WHAT TO DO >>
Return the records verbatim.

PROVIDED RECORDS >>
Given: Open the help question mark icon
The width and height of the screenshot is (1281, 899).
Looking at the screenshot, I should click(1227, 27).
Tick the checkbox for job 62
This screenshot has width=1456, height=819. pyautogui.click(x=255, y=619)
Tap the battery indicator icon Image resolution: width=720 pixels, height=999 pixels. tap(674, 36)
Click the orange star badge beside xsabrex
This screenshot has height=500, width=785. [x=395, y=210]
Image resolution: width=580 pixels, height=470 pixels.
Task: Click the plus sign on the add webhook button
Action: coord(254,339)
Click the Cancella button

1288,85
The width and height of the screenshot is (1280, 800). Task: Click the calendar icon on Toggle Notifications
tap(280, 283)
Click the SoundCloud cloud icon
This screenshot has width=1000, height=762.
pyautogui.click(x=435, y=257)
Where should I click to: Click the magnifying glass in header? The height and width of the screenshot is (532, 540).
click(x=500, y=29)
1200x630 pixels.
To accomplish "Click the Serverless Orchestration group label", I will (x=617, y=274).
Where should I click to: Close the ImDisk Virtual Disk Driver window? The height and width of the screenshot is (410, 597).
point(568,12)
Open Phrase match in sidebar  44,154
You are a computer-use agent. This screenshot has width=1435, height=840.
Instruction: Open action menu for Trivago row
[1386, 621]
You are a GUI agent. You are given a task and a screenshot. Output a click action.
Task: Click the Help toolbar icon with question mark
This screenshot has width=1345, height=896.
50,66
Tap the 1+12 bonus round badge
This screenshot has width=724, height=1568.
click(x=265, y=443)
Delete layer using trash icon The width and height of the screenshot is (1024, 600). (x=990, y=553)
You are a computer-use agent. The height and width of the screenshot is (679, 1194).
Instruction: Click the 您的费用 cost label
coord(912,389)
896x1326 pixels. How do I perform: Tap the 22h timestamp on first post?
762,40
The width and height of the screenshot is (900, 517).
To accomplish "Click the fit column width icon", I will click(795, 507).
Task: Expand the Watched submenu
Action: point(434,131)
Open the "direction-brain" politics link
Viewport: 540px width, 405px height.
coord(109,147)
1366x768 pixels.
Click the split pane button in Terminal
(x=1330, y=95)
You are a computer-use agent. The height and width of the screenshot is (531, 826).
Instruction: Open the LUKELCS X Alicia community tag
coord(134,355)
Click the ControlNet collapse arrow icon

SOLUTION TO THIS TASK >>
Given: Open the help question mark icon
The width and height of the screenshot is (1281, 899).
Looking at the screenshot, I should click(1227, 27).
Tick the checkbox for job 62
This screenshot has width=1456, height=819. pyautogui.click(x=255, y=619)
Tap the battery indicator icon Image resolution: width=720 pixels, height=999 pixels. tap(674, 36)
Click the orange star badge beside xsabrex
This screenshot has height=500, width=785. [x=395, y=210]
Image resolution: width=580 pixels, height=470 pixels.
Task: Click the plus sign on the add webhook button
Action: coord(254,339)
Click the Cancella button

1288,85
The width and height of the screenshot is (1280, 800). Task: Click the calendar icon on Toggle Notifications
tap(280, 283)
Click the SoundCloud cloud icon
This screenshot has width=1000, height=762.
pyautogui.click(x=435, y=257)
Where should I click to: Click the magnifying glass in header? The height and width of the screenshot is (532, 540).
click(x=500, y=29)
1200x630 pixels.
To accomplish "Click the Serverless Orchestration group label", I will (x=617, y=274).
Where should I click to: Close the ImDisk Virtual Disk Driver window? The height and width of the screenshot is (410, 597).
point(568,12)
Open Phrase match in sidebar  44,154
You are a computer-use agent. This screenshot has width=1435, height=840.
Instruction: Open action menu for Trivago row
[1386, 621]
You are a GUI agent. You are given a task and a screenshot. Output a click action.
Task: Click the Help toolbar icon with question mark
This screenshot has width=1345, height=896.
50,66
Tap the 1+12 bonus round badge
This screenshot has width=724, height=1568.
click(x=265, y=443)
Delete layer using trash icon The width and height of the screenshot is (1024, 600). (x=990, y=553)
You are a computer-use agent. The height and width of the screenshot is (679, 1194).
Instruction: Click the 您的费用 cost label
coord(912,389)
896x1326 pixels. How do I perform: Tap the 22h timestamp on first post?
762,40
The width and height of the screenshot is (900, 517).
To accomplish "Click the fit column width icon", I will click(795, 507).
Task: Expand the Watched submenu
Action: point(434,131)
Open the "direction-brain" politics link
Viewport: 540px width, 405px height.
coord(109,147)
1366x768 pixels.
Click the split pane button in Terminal
(x=1330, y=95)
You are a computer-use agent. The height and width of the screenshot is (531, 826).
Instruction: Open the LUKELCS X Alicia community tag
coord(134,355)
Click the ControlNet collapse arrow icon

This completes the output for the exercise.